Les femmes sont donc en fait très peu bénéficiaires en tant qu’individues. Et de façon sociétale, elles ne le sont pas du tout, puisque ce sont toujours des femmes qui sont cantonnées au ménage. Les hommes eux, sont amplement bénéficiaires à tous les niveaux…ce qui laisse rêveuse sur la façon dont le patriarcat excelle à se renouveler !

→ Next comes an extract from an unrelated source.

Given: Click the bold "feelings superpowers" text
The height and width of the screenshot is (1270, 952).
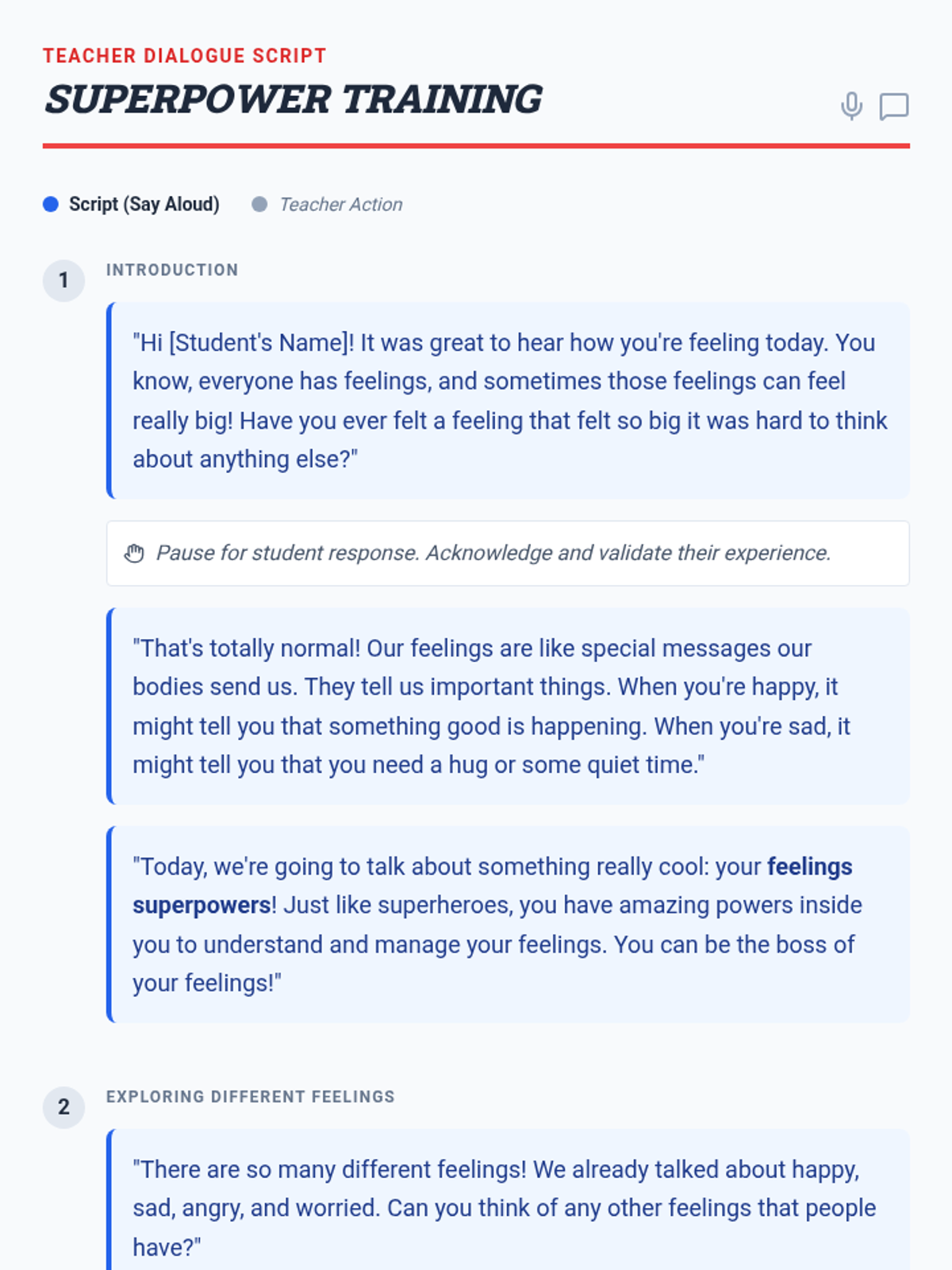Looking at the screenshot, I should [x=809, y=867].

Les non-représentations d’hommes à balai (sauf ceux qui en font un sport -voir ci-dessus ou pour en faire des objets sexuels -voir ci-contre) risquent donc d’avoir la vie dure…

Sandrine Goldschmidt

*Simple hypothèse mais assez vraisemblable : les hommes se sont appropriés les femmes et leurs services, en les soumettant -il a bien fallu que la force intervienne. Ainsi, tout conflit qui viendrait remettre en cause cet ordre établi, menacerait la paix sociale et rappelerait à l’opprimée le risque qu’elle prend à contester son oppresseur : celui de disparaître.